[Saved data entries]
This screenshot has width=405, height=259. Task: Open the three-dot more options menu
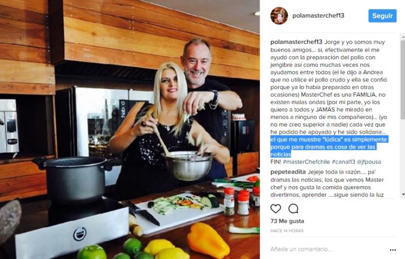click(x=393, y=250)
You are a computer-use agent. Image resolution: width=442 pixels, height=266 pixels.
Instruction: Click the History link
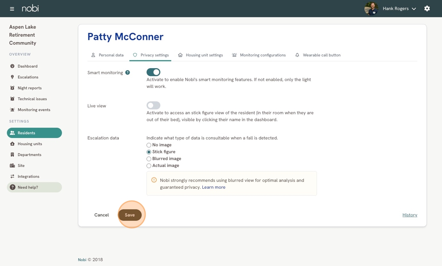410,215
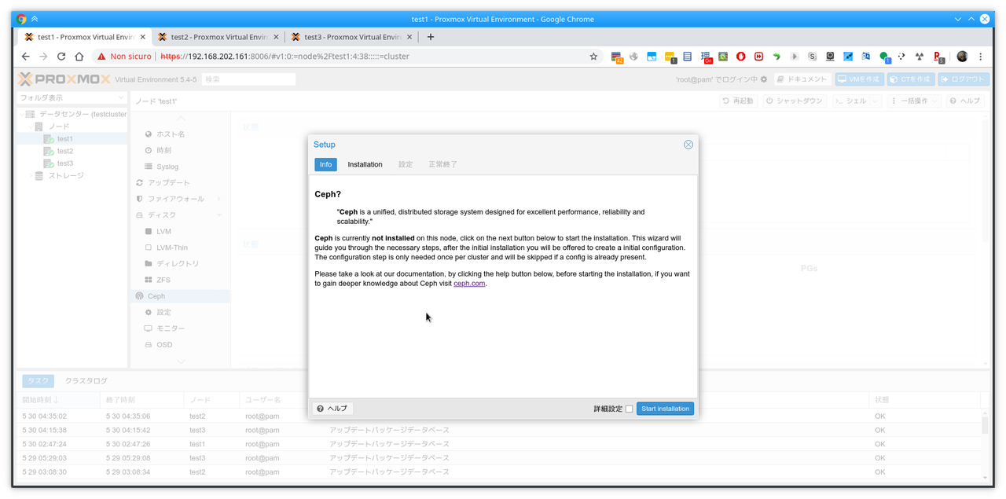The width and height of the screenshot is (1006, 499).
Task: Focus the 検索 search field
Action: tap(248, 79)
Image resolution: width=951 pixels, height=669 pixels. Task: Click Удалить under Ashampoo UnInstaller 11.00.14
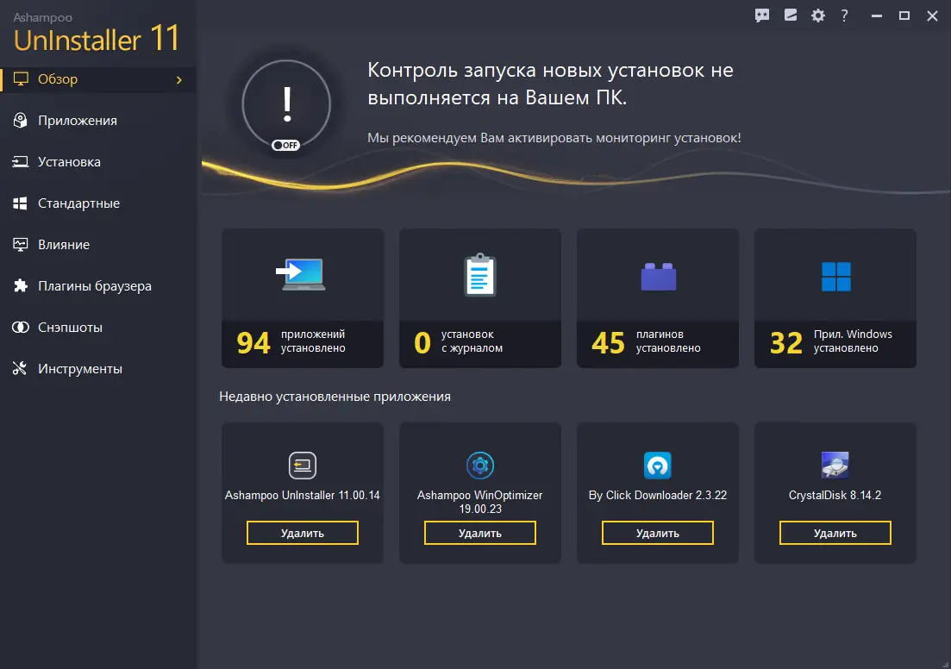click(x=302, y=533)
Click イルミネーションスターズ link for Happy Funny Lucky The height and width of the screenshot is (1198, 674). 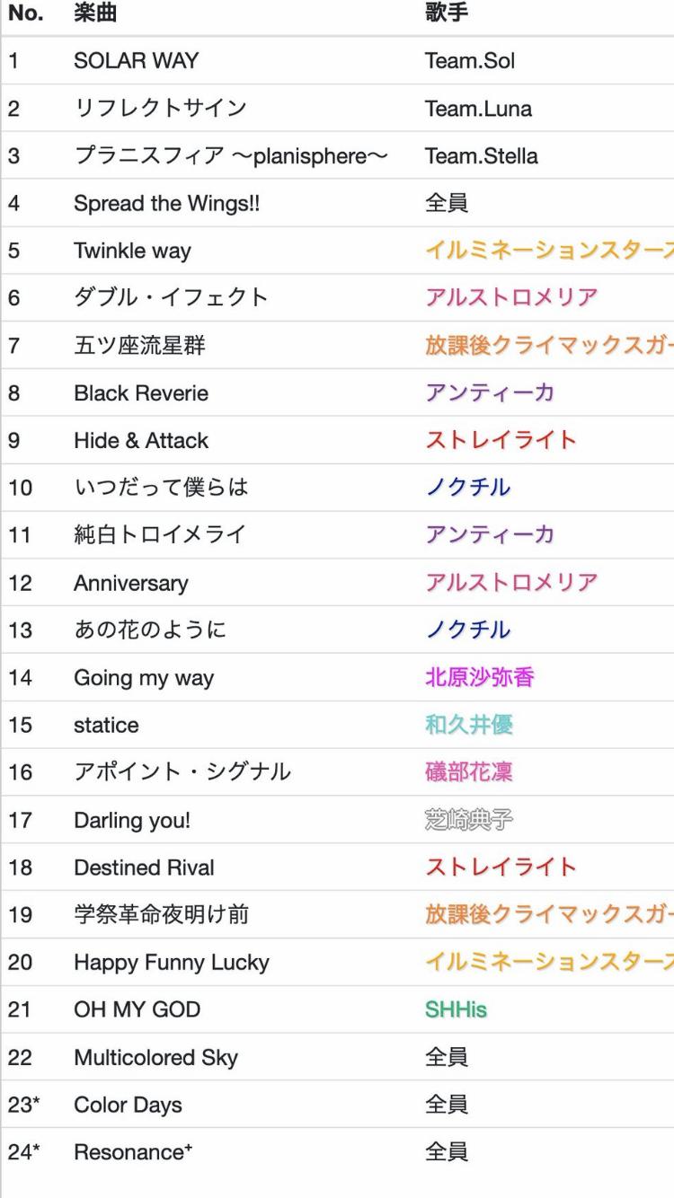coord(549,962)

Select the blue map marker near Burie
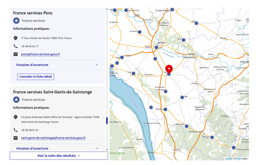(184, 40)
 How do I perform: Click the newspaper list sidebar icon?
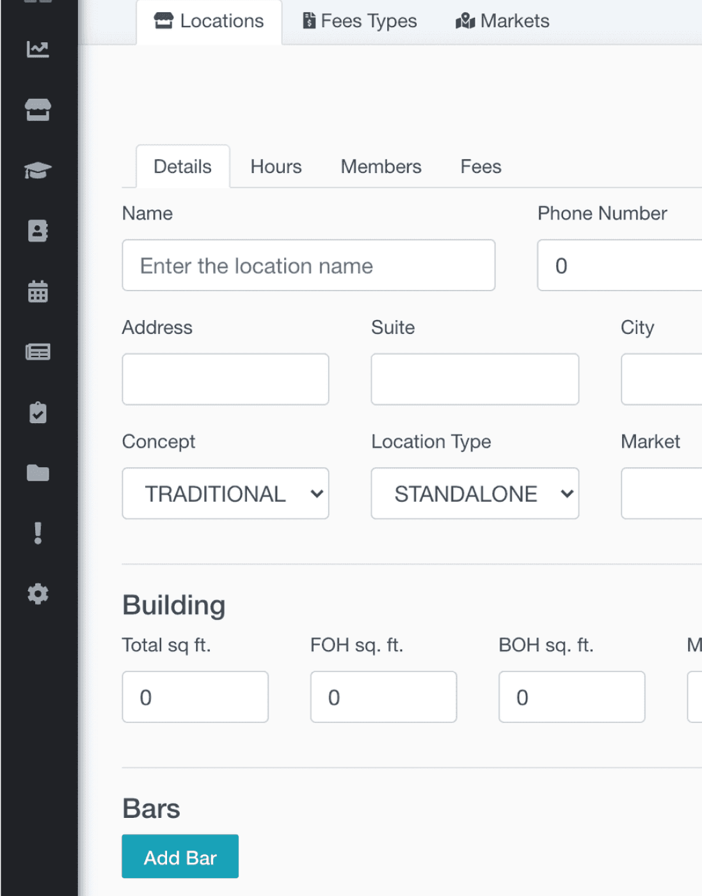pyautogui.click(x=38, y=352)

**Task requirements**
All lines from the one containing "Select the blue map marker near Burie" to the last line of the records above, both included, need to be repeated word for word; omit the pictures.

**Result below**
Select the blue map marker near Burie
(184, 40)
 How do I perform: Click the newspaper list sidebar icon?
pyautogui.click(x=38, y=352)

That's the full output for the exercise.